The Navy will allow sailors to dress and “live socially in their preferred gender while off-duty,” a policy announcement that comes amid new Pentagon restrictions on transgender people joining the military.
The statement, signed by Vice Adm. Robert Burke, clarifies that there is no policy prohibiting servicemembers to “express themselves off-duty in their preferred gender.”
“Appropriate civilian attire, as outlined in the uniform regulations, will not be determined based on gender,” according to the policy, which Burke signed in March.
The guidance does restrict off-duty attire in some overseas posts “to meet local conditions and host-nation agreements with foreign countries,” which would rest on the discretion of regional commanders.
The clarification follows a Supreme Court decision clearing the Pentagon to enforce its restrictions on those who identify as transgender from signing up for service while the new rules are being challenged in court.
The policy, which went into effect Friday, stipulates that any current servicemembers diagnosed with gender dysphoria may continue to serve as their preferred gender.

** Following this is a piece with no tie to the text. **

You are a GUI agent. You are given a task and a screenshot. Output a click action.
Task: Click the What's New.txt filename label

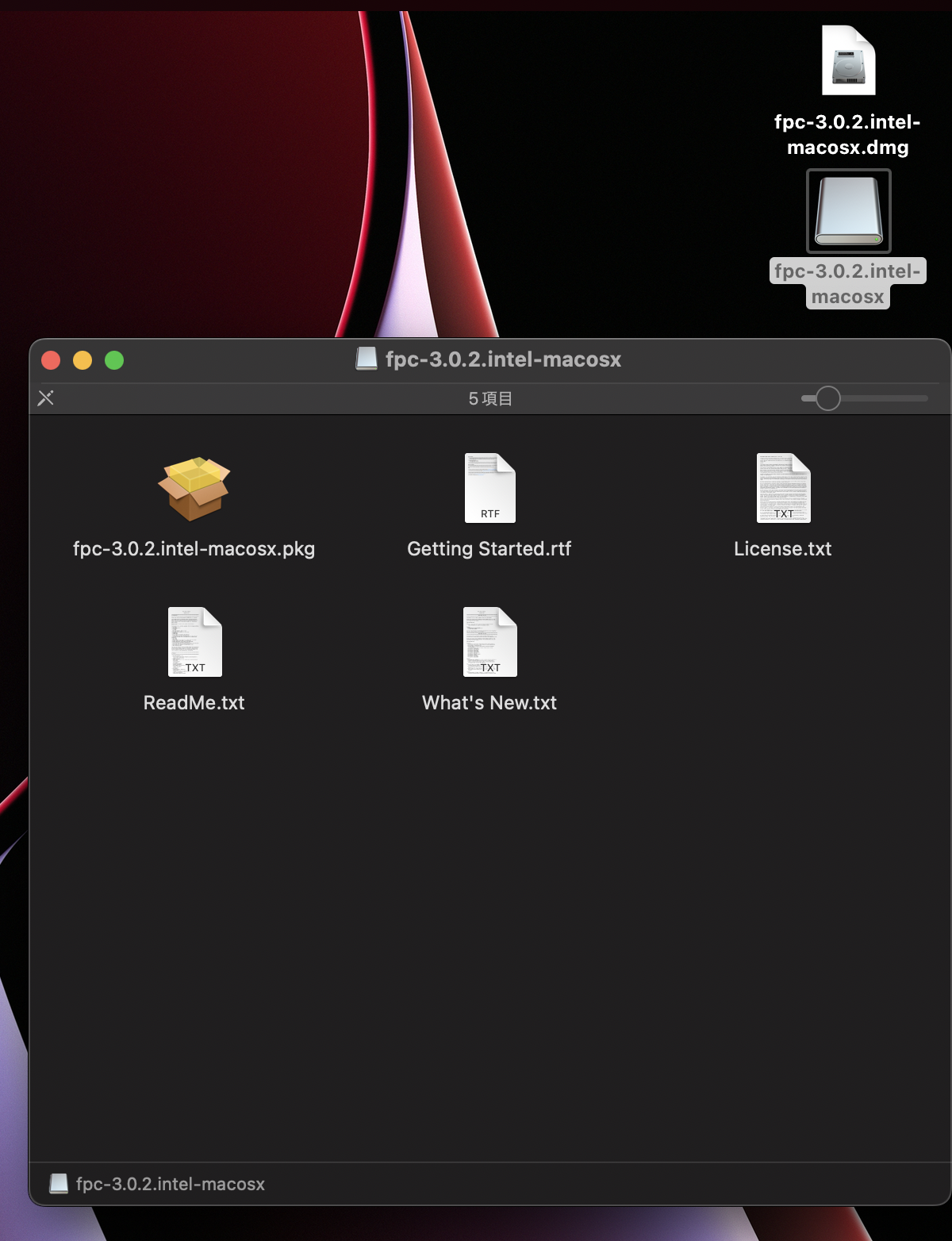pos(489,703)
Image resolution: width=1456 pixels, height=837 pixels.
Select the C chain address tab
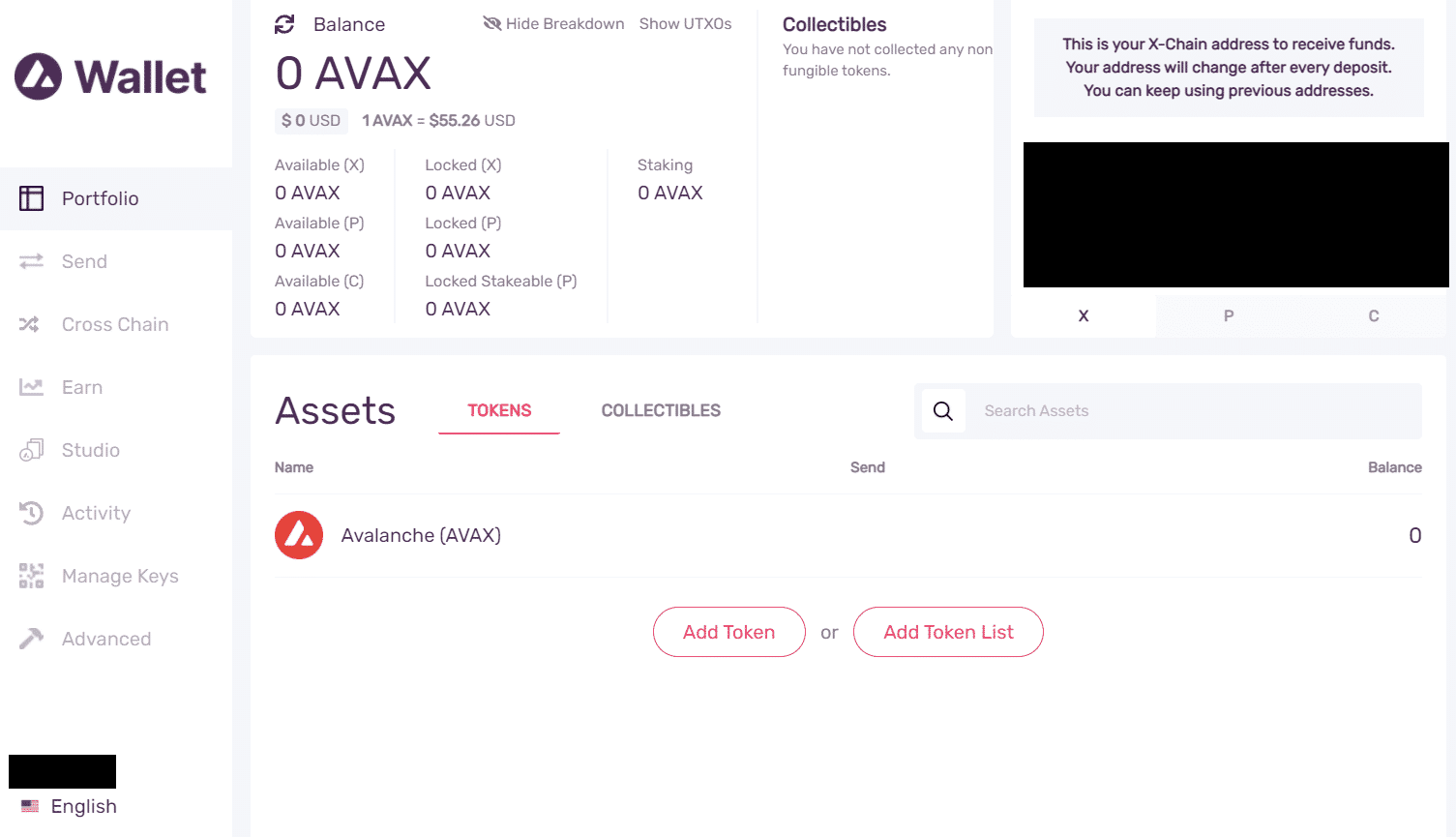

However, transgender people wishing to enlist now must adhere to standards associated with their biological sex.
Diagnosed gender dysphoria recruits can enlist “provided they can demonstrate 36 consecutive months of stability in their biological sex,” the Pentagon policy states. They must also be cleared by a mental health care provider to ensure that a transition “is not necessary to protect their mental health.”
The Pentagon argues that the policy, which is backed by the White House, is not a ban. But many LGBTQ organizations have filed lawsuits likening it to the Clinton-era “don’t ask, don’t tell” policy, which closeted gays and lesbians serving in the military.
Transgender advocates have decried the Pentagon rules but voiced support for the Navy’s latest policy statement.
“The Navy is taking care of its transgender service members by giving them the option to dress and express themselves as they choose,” Bree Fram, director at the LGBTQ military advocacy group SPART*A, told NBC News on Sunday.
NBC News reported that no other military branches have announced similar off-duty clothing policies for transgender troops, citing the Palm Center, a nonpartisan public policy think tank and OutServe-SLDN, an LGBTQ military advocacy group.
In addition to off-duty attire policies, the Navy policy emphasized zero-tolerance for harassment or hazing, stating that all servicemembers “are expected to continue to treat each other with dignity and respect.”